Hank Elmore drove on toward Blossom Range, having added interesting details and additions to the story he meant to tell there, while the sheriff and his posse set off across the hills by the shortest route, the Ute village their objective point.

In spite of the fact that some of them were unmounted they made good progress, not being hampered by the necessity of picking up and following an obscure trail.

The time was past noon when the Ute village was approached. Afar off they had heard Indian howling.

A quarter of a mile from the village, when they were most unsuspecting, they were struck by a blind charge of warriors, of a kind they had never experienced or heard of, and for which they were totally unprepared. Shepard had expected to walk up to the village, summon Iron Bow, demand Benson, then search the tepees, as he had done before.

Instead came this wild charge, the Ute warriors rising out of a nest of rocks and pouring down on the posse without warning. They were led by a small painted and feathered figure and a very giant of a man who seemed more like a wild animal than a man, though he also wore Indian paint and feathers. Iron Bow was there, too, transformed into an Indian maniac.

The screeching braves did not stop even when revolvers were emptied at them. Rushing on the horsemen, they caught them by the legs and pulled them bodily to the ground. They seemed in a fanatical rage. The falling men were shot and hatcheted. Those who at first, in fright, pulled their horses round, got away. The others fell, dead or wounded, or captured. Not even the horses were spared; for when there seemed no white men to kill the Utes began to slay the animals. It was not a rout, it was annihilation.

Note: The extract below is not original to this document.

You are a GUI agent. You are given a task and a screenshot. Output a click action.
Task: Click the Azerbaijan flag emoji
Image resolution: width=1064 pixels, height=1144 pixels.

Matt Shepard had been shot from his horse, a bullet passing through his body; but he still lived when he struck the ground, and did not lose consciousness.

With such horror as he had never felt, he witnessed the terrible massacre of his followers. A groan which the sight drew from him told the warriors that he was not dead. One of the braves, thereupon, jumped at him with a lance, to run him through.

But the small painted chief, whom Shepard had noticed at the beginning of the charge, leaped in, caught the lance, and turned its point aside, so that it drove into the ground; then he shouted angrily to the other Indians, who were crowding round to finish the white prisoner.

When it seemed that the Utes would kill Shepard, the small man, yelling something, pulled a whisky bottle from beneath his blanket and flung it out from him.